In traditional NNLM, we need to compute the conditional probabilities of all vocab words given a history: p(w|history) $w\in Vocabulary$, finally perform a normalization (namely softmax). Obviously, such kind of operation requires huge computation, especially on the whole vocab.

To solve the problem, some people like the authors of “A Scalable Hierarchical Distributed Language Model” proposed a solution named “hierarchical softmax” with following process:

1) first, build a Huffman tree based on word frequencies. As a result, each word is a leaf of that tree, and enjoys a path from the root to itself;

2) Now, each step in the search process from root to the target word is a normalization. For example, Root chooses left subtree with probability 0.7 and chooses right subtree with probability 0.3. This is a normalization step in this tree level. Naturally, the final probability for finding the target word is the continuous multiplication of probabilities in each search step. As the classic sentence in the page 2 says: “In probabilistic terms, one N-way normalization is replaced by a sequence of O(logN) local (binary) normalizations.

Apparently, the time complexity decreases from O(V) to O(logV).

Luckly, the famous paper “Distributed Representations of Words and Phrases and their Compositionality” by Mikolov et al., gives concrete formula (i.e., Equ. 3)to compute the Hierarchical Softmax probability: $p(w|w_I)=\prod\limits_{j=1}^{L(w)-1}\sigma([n(w, j+1)=ch(n(w,j))]\cdot {v_{n(w,j)}^{'}}^Tv_{w_I})$

Now, I give some comments to understand this formula:
1）The whole process is a continuous multiplication. Product ${v_{n(w,j)}^{'}}^Tv_{w_I}$ can be treated as a kind of “similarity” between history (also called “Input” or “context”) and the jth ancestor. Note that all the leaves and non-leaves (i.e., ancestors) have initialized embeddings which will be updated gradually. So, above “similarity” is computed using embeddings. Its intuition is that if given context is more similar with the ancestors of certain word, then the word has higher probability to be the target word.

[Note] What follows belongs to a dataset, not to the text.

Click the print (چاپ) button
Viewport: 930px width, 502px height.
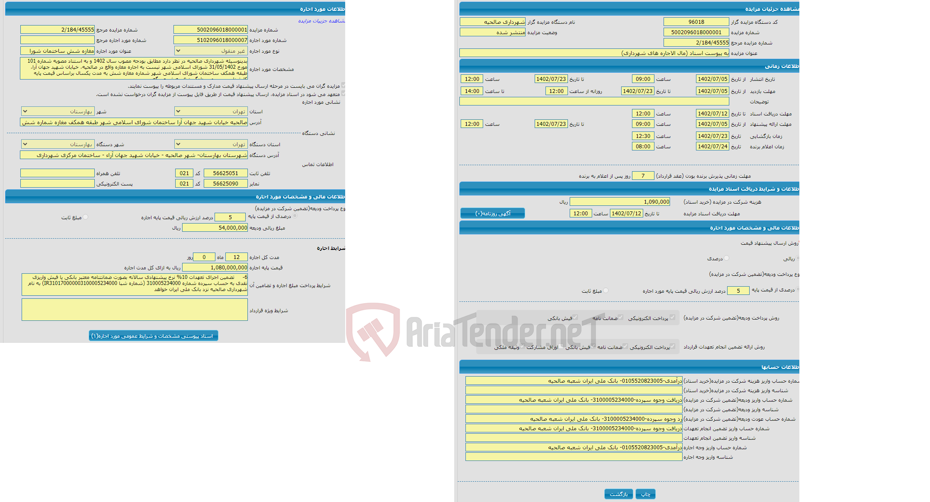tap(645, 493)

2) Given “similarity” score, Hierarchical Softmax converts it to two probabilities to search left subtree and right subtree. That’s achieved by using $\sigma([n(w, j+1)=ch(n(w,j))]\cdot {v_{n(w,j)}^{'}}^Tv_{w_I})$. Note that the equation in the symbol “ $[\cdot]$” is -1 or +1. It makes $\sigma(+x)+\sigma(-x)=1$. This is a normalization step. The original sentence says “let ch(n) be an arbitrary fixed child of n”. Hence, we can always think that ch(n) means the left child. So, if the j+1 ancestor of target word w is the left child of its j ancestor, then the probability of j choosing j+1 is $\sigma(+0.78234)$ (let’s assume the similarity between context and ancestor j is 0.78234), otherwise, the probability is $\sigma(-0.78234)$.

3) Now, we know how to compute the probability of ancestor j choosing j+1 ( $j\in \{1,2,\cdots,L(w)-1\}$). Multiplying them one by one equals to the normalized probability of target word given context or history.